A ValueError is raised at construction if compact_to > max_n or either value is <= 0.

Pass any TokenizerProtocol to switch the metric from message count to token count:

from agent_framework import CharacterEstimatorTokenizer, TruncationStrategy
# Token-based: trigger when >8000 tokens; compact down to 6000.
strategy = TruncationStrategy(
max_n=8_000,
compact_to=6_000,
tokenizer=CharacterEstimatorTokenizer(), # swap for tiktoken in production
preserve_system=True,
)
import asyncio
from agent_framework import (
Content,
Message,
TruncationStrategy,
apply_compaction,
included_messages,
)
messages = [
Message(role="system", contents=[Content.from_text("You are helpful.")]),
*[
Message(role=role, contents=[Content.from_text(f"{role} turn {i}")])
for i in range(8)
for role in ("user", "assistant")
],
]
# 17 messages total (1 system + 16 user/assistant).
strategy = TruncationStrategy(max_n=10, compact_to=6, preserve_system=True)
asyncio.run(apply_compaction(messages, strategy=strategy))
kept = included_messages(messages)
print(len(kept)) # 6 — 1 system + 5 most-recent user/assistant
print(kept[0].role) # system (preserved despite oldest-first pass)
print(kept[-1].role) # assistant

The metric (max_n and compact_to) counts all included messages — system messages included. With compact_to=6 and one protected system message, the strategy excludes oldest non-system groups until total included count ≤ 6, leaving 1 system + 5 non-system messages. System messages cannot be excluded when preserve_system=True, but they still count toward the target.

When to prefer TruncationStrategy over SlidingWindowStrategy

Section titled “When to prefer TruncationStrategy over SlidingWindowStrategy”

Both perform oldest-first exclusion. The difference is how they trigger:

  • SlidingWindowStrategy always enforces a fixed window size, every call.
  • TruncationStrategy is lazy — it only fires when a threshold (max_n) is breached, and it stops trimming once compact_to is reached. This produces a sawtooth pattern: conversation grows from compact_to to max_n before being compacted, meaning most turns are cheap no-ops.

Use TruncationStrategy when you want compaction to feel like “only run when we’re actually getting full”, and SlidingWindowStrategy when you want strict, predictable window sizes on every turn.

from agent_framework import SelectiveToolCallCompactionStrategy
strategy = SelectiveToolCallCompactionStrategy(keep_last_tool_call_groups=3)

Only touches tool-call groups. Use when an agent polls APIs dozens of times — user/assistant turns keep full fidelity; older tool chatter is dropped.

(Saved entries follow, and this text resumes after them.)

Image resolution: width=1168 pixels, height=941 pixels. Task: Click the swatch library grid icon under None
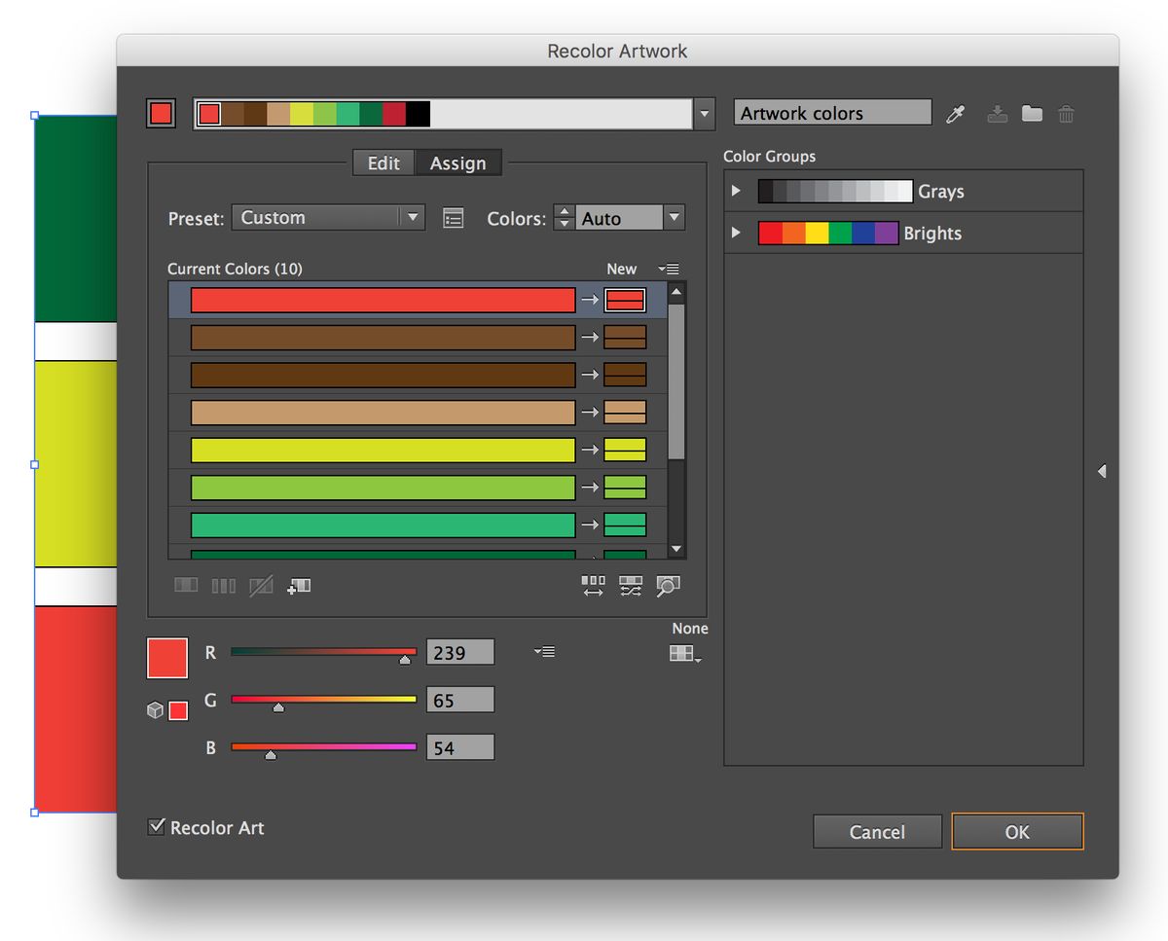click(x=684, y=655)
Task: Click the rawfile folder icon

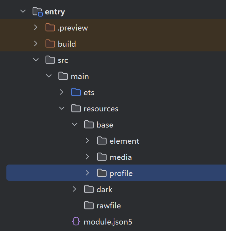Action: (x=89, y=205)
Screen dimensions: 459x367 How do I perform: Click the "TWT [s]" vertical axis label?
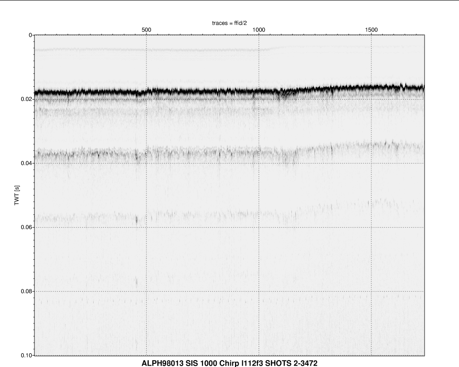click(x=17, y=195)
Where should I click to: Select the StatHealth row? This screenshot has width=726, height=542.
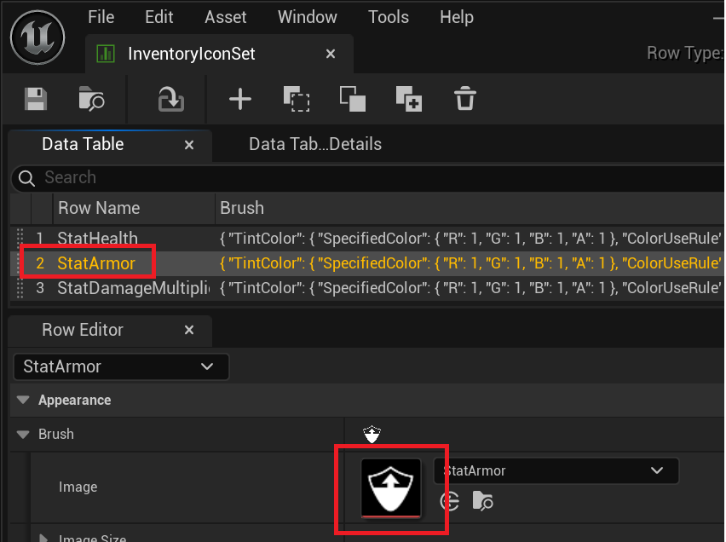[97, 238]
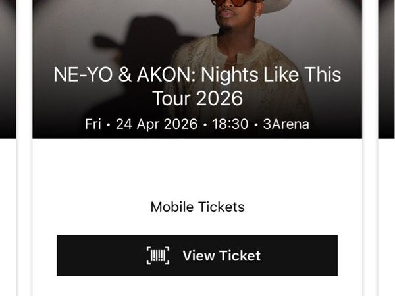Select the NE-YO & AKON event title
Viewport: 395px width, 296px height.
pos(198,86)
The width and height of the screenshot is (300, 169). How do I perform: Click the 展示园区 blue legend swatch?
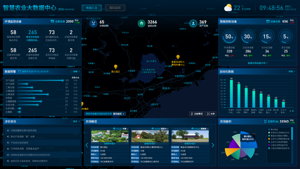click(269, 130)
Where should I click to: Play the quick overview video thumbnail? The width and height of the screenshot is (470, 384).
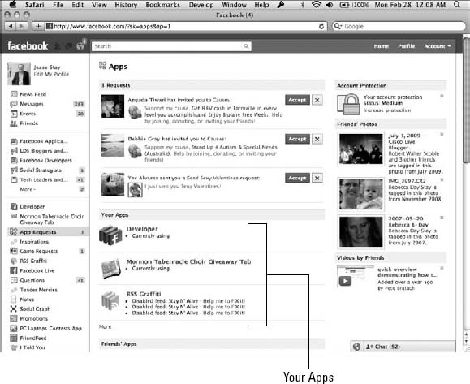(345, 281)
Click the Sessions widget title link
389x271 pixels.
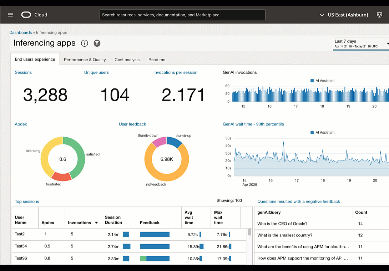click(x=23, y=72)
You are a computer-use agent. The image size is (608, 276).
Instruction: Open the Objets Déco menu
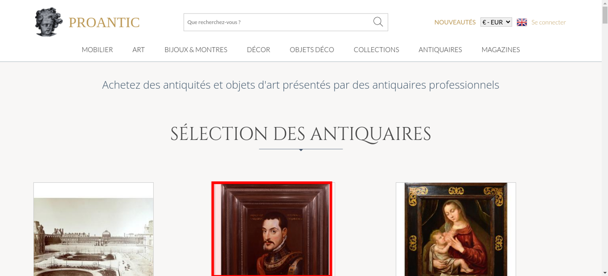(x=312, y=50)
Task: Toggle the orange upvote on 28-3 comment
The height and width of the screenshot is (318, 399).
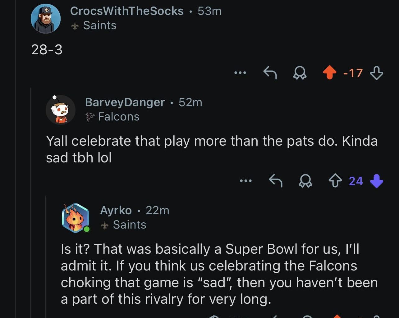Action: click(329, 73)
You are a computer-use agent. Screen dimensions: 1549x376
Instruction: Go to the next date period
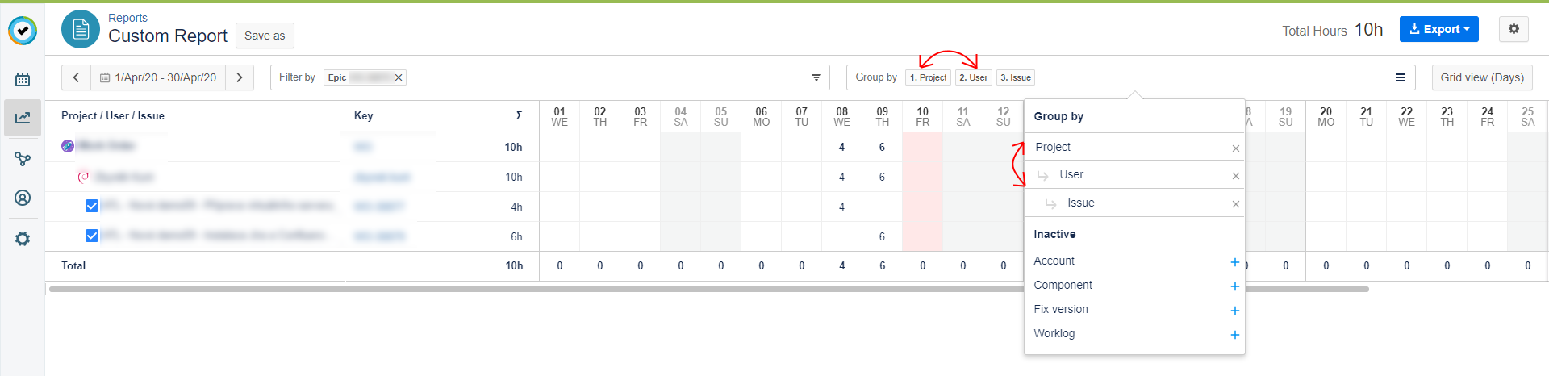(240, 77)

Tool-result compaction — readable summaries

Section titled “Tool-result compaction — readable summaries”
from agent_framework import ToolResultCompactionStrategy
strategy = ToolResultCompactionStrategy(keep_last_tool_call_groups=1)

Replaces older tool-call groups with a short summary like [Tool results: get_weather: sunny, 18°C; get_forecast: rain Tue] instead of excluding them. You keep the provenance at a fraction of the tokens.

keep_last_tool_call_groups=0 collapses every included tool-call group; the most recent ones are summarised too. keep_last_tool_call_groups=N (the default is 1) leaves the newest N groups untouched.

Given a transcript with three tool-call groups for get_weather / get_forecast, the strategy mutates the message list in place and inserts a synthesised summary message at the start of each compacted group while marking the original messages excluded:

import asyncio
from agent_framework import (
Content,
Message,
ToolResultCompactionStrategy,
apply_compaction,
)
messages = [
Message(role="user", contents=[Content.from_text("Weather in Seattle?")]),
Message(role="assistant", contents=[
Content.from_function_call("c1", "get_weather", arguments={"city": "Seattle"}),
]),
Message(role="tool", contents=[
Content.from_function_result("c1", result="sunny, 18°C"),
]),
Message(role="user", contents=[Content.from_text("And Friday?")]),
Message(role="assistant", contents=[
Content.from_function_call("c2", "get_forecast", arguments={"city": "Seattle"}),
]),
Message(role="tool", contents=[
Content.from_function_result("c2", result="clear, 22°C"),
]),
]
projected = asyncio.run(apply_compaction(
messages,
strategy=ToolResultCompactionStrategy(keep_last_tool_call_groups=1),
))
for m in projected:
text = m.text or ", ".join(c.type for c in m.contents)
print(f"[{m.role:9}] {text}")

prints:

[user ] Weather in Seattle?
[assistant] [Tool results: get_weather: sunny, 18°C]
[user ] And Friday?
[assistant] function_call
[tool ] function_result

apply_compaction is the public helper that annotates groups, runs the strategy in place, and returns the projected list a model would actually receive. The first (call_1, function_result) pair is gone from the projection — replaced by the synthetic summary. The most recent group (call_2) survives untouched because keep_last_tool_call_groups=1. The raw messages list still contains the originals (with exclusion annotations) so you can render them in a debug UI or inspect annotations later.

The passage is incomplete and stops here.